* [Work instructions]: Return each record shown below exactly, with none omitted.

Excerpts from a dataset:
━━━
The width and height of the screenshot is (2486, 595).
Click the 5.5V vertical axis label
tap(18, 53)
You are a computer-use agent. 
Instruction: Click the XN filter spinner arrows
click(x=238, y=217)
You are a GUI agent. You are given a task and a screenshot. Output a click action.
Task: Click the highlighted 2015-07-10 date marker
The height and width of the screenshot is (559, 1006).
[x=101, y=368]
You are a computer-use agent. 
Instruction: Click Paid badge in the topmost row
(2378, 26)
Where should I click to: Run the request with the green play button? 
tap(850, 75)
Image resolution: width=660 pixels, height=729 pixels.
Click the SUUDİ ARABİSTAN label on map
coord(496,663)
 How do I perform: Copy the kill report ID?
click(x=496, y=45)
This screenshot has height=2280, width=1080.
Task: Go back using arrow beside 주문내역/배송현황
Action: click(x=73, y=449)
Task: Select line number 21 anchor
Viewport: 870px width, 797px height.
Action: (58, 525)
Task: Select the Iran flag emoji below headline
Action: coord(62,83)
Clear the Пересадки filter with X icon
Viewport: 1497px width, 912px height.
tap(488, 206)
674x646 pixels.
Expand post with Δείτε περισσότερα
━━━
* [The completed task]:
The width and height of the screenshot is (2486, 595).
Click the 5.5V vertical axis label
tap(18, 53)
You are a computer-use agent. 
Instruction: Click the XN filter spinner arrows
click(x=238, y=217)
You are a GUI agent. You are given a task and a screenshot. Output a click action.
Task: Click the highlighted 2015-07-10 date marker
The height and width of the screenshot is (559, 1006).
[x=101, y=368]
You are a computer-use agent. 
Instruction: Click Paid badge in the topmost row
(2378, 26)
Where should I click to: Run the request with the green play button? 
tap(850, 75)
Image resolution: width=660 pixels, height=729 pixels.
Click the SUUDİ ARABİSTAN label on map
coord(496,663)
 How do I perform: Copy the kill report ID?
click(x=496, y=45)
This screenshot has height=2280, width=1080.
Task: Go back using arrow beside 주문내역/배송현황
Action: click(x=73, y=449)
Task: Select line number 21 anchor
Viewport: 870px width, 797px height.
Action: (58, 525)
Task: Select the Iran flag emoji below headline
Action: coord(62,83)
Clear the Пересадки filter with X icon
Viewport: 1497px width, 912px height.
tap(488, 206)
674x646 pixels.
Expand post with Δείτε περισσότερα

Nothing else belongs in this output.